There are a couple of frustrating aspects to “The New Naturals.” The first is stylistic — Bump is an excellent writer, but he relies on repetition a little too often. This comes in many forms: a paragraph in which almost every sentence begins with the same wording, or dialogue composed of echoes, either within the same speech pattern (“‘OK,’ Dustin said. ‘I’ll go. Fine. Glad you’re OK. I’ll go. Fine. OK’”) or with two or more characters bouncing slight variations of the same phrasing off each other.

Individually, none of these instances are badly done, but too frequently the repetition functions as a kind of shortcut, a quick way to heighten the tension or emotional stakes of a scene. By the time a moment arrives when the construction would otherwise work well — when, for example, Sojourner finally verbalizes her vision of the world’s dystopian trajectory: “There will be only work. And stupid work. Despairing work. Work and sleep. Dull sleep. Lifeless sleep. I feel it now, most days, it feels like a hundred years from now is standing on my chest and we’re already in the horrible, artless future” — diminishing returns have already begun to kick in.

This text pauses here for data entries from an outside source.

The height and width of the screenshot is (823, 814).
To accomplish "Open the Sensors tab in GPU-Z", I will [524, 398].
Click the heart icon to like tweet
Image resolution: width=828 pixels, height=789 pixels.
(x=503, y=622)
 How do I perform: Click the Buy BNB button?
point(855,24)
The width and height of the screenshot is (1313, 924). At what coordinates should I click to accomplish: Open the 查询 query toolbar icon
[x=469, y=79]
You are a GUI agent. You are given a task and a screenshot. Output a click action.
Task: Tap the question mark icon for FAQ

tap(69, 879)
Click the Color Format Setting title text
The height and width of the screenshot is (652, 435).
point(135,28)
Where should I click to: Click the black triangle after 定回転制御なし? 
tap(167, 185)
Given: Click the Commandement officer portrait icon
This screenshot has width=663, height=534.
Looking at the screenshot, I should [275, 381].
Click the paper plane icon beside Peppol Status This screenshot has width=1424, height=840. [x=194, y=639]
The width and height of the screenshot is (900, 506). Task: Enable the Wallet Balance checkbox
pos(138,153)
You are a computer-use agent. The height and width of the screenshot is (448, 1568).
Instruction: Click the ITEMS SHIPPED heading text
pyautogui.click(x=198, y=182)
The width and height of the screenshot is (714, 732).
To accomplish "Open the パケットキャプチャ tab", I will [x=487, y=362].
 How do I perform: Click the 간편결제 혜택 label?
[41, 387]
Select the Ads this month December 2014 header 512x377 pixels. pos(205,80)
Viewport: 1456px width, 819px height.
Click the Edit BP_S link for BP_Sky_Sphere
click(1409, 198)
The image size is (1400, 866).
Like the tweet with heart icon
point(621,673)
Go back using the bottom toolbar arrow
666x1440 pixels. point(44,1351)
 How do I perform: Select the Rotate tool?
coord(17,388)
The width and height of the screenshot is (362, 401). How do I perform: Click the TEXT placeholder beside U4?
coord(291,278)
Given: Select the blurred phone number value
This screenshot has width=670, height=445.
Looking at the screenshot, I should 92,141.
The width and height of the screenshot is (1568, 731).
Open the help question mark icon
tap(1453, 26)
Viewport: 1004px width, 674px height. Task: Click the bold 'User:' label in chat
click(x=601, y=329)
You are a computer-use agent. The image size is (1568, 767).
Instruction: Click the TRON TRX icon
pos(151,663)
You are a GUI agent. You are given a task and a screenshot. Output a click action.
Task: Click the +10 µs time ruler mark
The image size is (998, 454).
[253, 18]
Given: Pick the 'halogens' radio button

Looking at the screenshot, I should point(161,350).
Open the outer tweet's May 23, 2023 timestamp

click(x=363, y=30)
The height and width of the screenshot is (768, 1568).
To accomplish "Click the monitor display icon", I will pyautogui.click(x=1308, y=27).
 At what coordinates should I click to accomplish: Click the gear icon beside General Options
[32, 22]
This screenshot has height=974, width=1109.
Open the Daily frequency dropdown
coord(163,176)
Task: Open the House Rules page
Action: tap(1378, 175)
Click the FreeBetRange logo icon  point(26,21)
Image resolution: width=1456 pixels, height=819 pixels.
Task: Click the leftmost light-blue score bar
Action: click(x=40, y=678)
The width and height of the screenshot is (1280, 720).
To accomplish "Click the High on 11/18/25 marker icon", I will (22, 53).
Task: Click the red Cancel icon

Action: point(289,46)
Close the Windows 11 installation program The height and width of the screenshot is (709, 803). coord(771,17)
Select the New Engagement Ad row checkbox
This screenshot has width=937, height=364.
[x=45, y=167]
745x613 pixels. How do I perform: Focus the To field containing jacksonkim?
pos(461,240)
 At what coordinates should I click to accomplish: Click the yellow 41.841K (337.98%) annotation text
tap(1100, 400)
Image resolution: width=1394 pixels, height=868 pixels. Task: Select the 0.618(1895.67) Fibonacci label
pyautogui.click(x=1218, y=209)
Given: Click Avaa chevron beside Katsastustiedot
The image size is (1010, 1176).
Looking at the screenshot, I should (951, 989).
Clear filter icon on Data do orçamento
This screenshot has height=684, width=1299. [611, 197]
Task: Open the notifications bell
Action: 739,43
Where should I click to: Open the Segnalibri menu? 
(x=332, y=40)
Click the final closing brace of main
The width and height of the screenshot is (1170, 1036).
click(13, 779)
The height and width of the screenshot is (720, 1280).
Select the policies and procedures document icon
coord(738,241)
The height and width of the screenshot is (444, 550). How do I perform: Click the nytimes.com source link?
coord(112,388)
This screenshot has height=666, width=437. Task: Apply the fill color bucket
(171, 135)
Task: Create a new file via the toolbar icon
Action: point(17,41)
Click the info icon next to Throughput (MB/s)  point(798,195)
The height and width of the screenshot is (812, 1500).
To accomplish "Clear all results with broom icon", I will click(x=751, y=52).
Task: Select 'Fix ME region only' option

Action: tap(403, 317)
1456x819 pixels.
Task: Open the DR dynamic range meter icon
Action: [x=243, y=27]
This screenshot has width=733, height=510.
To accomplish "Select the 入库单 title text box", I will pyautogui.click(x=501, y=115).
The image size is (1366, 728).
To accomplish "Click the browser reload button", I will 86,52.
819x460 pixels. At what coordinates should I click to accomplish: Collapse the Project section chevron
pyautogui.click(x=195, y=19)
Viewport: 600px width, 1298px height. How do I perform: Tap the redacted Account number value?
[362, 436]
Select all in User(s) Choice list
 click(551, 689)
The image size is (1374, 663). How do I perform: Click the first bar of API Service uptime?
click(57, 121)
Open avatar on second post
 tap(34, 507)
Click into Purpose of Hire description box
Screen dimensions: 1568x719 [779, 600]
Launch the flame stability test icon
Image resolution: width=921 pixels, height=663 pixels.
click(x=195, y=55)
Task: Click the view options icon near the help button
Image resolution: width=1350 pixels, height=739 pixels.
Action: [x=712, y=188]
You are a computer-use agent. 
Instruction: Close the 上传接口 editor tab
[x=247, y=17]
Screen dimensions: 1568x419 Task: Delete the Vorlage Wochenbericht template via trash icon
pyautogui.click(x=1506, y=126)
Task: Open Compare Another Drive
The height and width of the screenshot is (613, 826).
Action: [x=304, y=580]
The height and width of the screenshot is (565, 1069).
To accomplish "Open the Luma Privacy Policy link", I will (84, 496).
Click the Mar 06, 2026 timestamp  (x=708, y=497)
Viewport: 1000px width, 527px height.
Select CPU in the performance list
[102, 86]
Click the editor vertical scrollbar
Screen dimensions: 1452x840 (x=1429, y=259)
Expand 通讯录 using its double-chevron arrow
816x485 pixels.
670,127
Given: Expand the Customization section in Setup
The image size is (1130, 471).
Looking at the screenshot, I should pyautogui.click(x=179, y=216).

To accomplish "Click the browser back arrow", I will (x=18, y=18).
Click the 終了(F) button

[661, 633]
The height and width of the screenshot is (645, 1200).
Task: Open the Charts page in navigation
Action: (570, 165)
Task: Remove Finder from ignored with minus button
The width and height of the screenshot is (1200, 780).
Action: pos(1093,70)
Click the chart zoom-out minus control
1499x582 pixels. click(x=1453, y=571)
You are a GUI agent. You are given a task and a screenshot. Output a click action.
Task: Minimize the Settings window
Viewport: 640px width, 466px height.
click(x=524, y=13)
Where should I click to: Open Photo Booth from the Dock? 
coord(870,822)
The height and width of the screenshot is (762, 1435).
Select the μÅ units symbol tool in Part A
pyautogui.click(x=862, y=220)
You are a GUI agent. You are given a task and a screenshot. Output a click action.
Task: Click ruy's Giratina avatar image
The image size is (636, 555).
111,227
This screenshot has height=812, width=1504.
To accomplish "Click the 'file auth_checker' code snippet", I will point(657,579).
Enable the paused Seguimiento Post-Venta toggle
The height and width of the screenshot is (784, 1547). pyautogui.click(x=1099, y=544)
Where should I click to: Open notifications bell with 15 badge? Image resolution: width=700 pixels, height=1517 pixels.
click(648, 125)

The other issue is pacing — or rather, the relationship between pacing and depth. Virtually every character in this novel is incredibly compelling. Rio and Gibraltar feel especially alive, in large part because of how well Bump renders the small contours of their love, even as their utopian dream spirals out of control. But the focus shifts from one set of characters to the next too haphazardly, and not all the narrative threads are reconciled as convincingly as one might hope.

There is no sense of consistent pacing throughout the novel, which isn’t necessarily a bad thing. Bump could have spent pages and pages describing the construction of the New Naturals’ underground utopia, for example; instead he does it in a few sentences, and the novel is almost certainly better for it. But that swiftness doesn’t always play well with the transitions from one character or group of characters to the next. The result is a looming negative space of sorts. It’s hard not to wonder about a version of this story that focused more exclusively on Rio and Gibraltar, for example, or one that spent more time with each of the characters and tied their stories together in a less halting way. It’s a rare complaint that a novel should have been longer, but here we are.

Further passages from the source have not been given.